David lembrou de Vincent Van Gogh para falar
de Emanueh, um colecionador. Ele havia desabotoado o paletó.. Um colecionador
incomum, a bem da verdade, mas um deles. David contou que a obsessão que ele
tinha de colecionar orelhas vinha de tempos anteriores a esta vida. Não tardou e começou a soprar o vento vindo do
norte. Quando percebemos estávamos sob uma noite estrelada.
Então,
David convidou-me para assistir o desenlace do triangulo amoroso composto por
Joel, Maria Eulália e Emanuehl.
Dirigindo
uma caminhonete, relíquia de outro colecionador, rodou por diferentes caminhos.
Passamos pelas feiras de rua, jardins comunitários, muros grafitados, parques e
avenidas. Mostrou-me prédios ao estilo Art
Nouveau até chegarmos ao prédio minimalista, envidraçado na parte frontal.
No vigésimo andar deste prédio os encontramos pondo suas pendengas na mesa as
quais eles estavam acorrentados. Nos rostos dos personagens sinais de cansaço.
Maria
Eulália folheava uma revista de modo automático. Emanuehl tinha os cenhos
cerrados e um olhar fulminante sobre nós. Joel, encostado na beira da janela,
adulava um gato amarelo.
David
tirou do bolso uma carta. A carta tratava da separação de Maria Eulália com
Emanuhel. Joel espichou o pescoço.
Emanuehl
caminhou pelo apartamento. No bolso do seu terno uma bainha guardava um pequeno
punhal. Desembainhando o punhal a lâmina reluziu quando ele passou em frente da
janela.
David, o investigador, não saberia dizer se
estava em Buenos Aires ou numa cidade do interior do brasil. Abriu o livro. Procurou
aonde foi que ele se perdeu.
Os
três começaram a falar ao mesmo tempo.
Emanuehl
mantinha o punhal em vertical. Após uma
discussão cerrada entre eles um período de silêncio foi quebrado quando ele
segurou bruscamente Maria Eulália. E num impulso cortou a orelha direita dela.

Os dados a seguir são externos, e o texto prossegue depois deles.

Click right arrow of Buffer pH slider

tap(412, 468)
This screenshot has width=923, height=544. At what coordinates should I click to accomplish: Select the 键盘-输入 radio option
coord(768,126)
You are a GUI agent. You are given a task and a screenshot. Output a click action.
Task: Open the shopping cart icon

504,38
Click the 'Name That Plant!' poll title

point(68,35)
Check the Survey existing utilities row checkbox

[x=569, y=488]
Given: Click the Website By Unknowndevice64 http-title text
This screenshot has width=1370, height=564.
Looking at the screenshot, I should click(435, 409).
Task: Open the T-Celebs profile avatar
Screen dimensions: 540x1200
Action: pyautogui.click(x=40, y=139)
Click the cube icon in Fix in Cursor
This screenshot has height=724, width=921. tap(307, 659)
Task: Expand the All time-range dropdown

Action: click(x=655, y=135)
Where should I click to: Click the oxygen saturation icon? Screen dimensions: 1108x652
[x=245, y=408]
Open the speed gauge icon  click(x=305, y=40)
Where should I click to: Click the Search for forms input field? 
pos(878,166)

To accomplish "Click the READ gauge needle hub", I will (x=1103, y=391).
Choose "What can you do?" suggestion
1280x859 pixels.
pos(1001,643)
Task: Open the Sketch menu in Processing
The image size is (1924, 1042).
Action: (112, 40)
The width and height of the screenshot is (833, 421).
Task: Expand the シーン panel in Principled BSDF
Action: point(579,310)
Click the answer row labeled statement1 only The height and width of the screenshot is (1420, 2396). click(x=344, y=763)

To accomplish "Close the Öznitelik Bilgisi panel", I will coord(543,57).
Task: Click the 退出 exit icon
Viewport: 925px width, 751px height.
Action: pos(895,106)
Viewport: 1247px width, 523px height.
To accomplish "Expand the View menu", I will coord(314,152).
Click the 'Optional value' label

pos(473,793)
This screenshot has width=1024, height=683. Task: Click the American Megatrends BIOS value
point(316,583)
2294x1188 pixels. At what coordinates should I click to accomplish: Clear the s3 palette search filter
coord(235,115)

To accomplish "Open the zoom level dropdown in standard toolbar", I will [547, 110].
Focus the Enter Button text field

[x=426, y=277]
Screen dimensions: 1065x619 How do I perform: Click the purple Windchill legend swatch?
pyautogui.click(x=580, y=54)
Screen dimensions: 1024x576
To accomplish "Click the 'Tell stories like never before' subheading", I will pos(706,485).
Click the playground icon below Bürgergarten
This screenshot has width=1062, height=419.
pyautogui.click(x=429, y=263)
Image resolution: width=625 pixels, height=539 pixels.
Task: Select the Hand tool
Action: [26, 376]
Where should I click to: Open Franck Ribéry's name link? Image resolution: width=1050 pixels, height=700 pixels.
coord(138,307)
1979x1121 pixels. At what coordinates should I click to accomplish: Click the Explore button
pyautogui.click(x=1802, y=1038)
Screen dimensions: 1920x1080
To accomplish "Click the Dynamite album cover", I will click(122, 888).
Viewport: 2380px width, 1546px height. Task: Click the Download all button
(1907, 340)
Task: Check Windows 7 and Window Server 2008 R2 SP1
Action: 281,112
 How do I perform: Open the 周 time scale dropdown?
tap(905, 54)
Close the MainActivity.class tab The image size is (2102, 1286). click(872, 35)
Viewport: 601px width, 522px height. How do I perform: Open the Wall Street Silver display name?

Tirada a orelha ele examinou com uma lupa. Em seguida passou para um
microscópio. Por fim, ajeitou-a num scanner aproximando a imagem no seu
notebook.
Nenhuma
gota de sangue Maria Eulália derramou. Ela colou a mão no rosto e correu de um
lado ao outro na sala gritando: o que você fez o que você fez o que você fez!
Percebi
que os outros personagens também foram saindo. David me disse que eles não
tinham mais nada a fazer ali.
Ficamos
nós dois no meio da sala sem saber o que fazer. Davi, então, convidou-me para
voltar. Abriu a porta. No fim do corredor
o gatinho miou. Chamei-o. Ele se perdeu de minha vista ao dobrar o
corredor.
Ao
descer a escada perguntei novamente sobre o fim dos personagens daquele conto.
David disse que Maria Eulália casou-se com um francês. Mora perto da casa onde
os historiadores apontam como a casa do poeta Leopoldo Legornes. Sobre Joel,
disse que pouco sabia, mas que, possivelmente, continuava arquitetando moradias
e relacionamentos. Quanto a Emanuehl, o
cruel, rancoroso e apaixonado colecionador de orelhas foi preso. Pagou fiança. Mudou
de cidade e, possivelmente, mora numa fronteira do país. Por certo secando nas
paredes as orelhas que ele coleciona. Procura por outras mulheres para
continuar a sua coleção.
O sol começou apontar no horizonte.
David
assobiou uma canção folclórica e fechou o livro.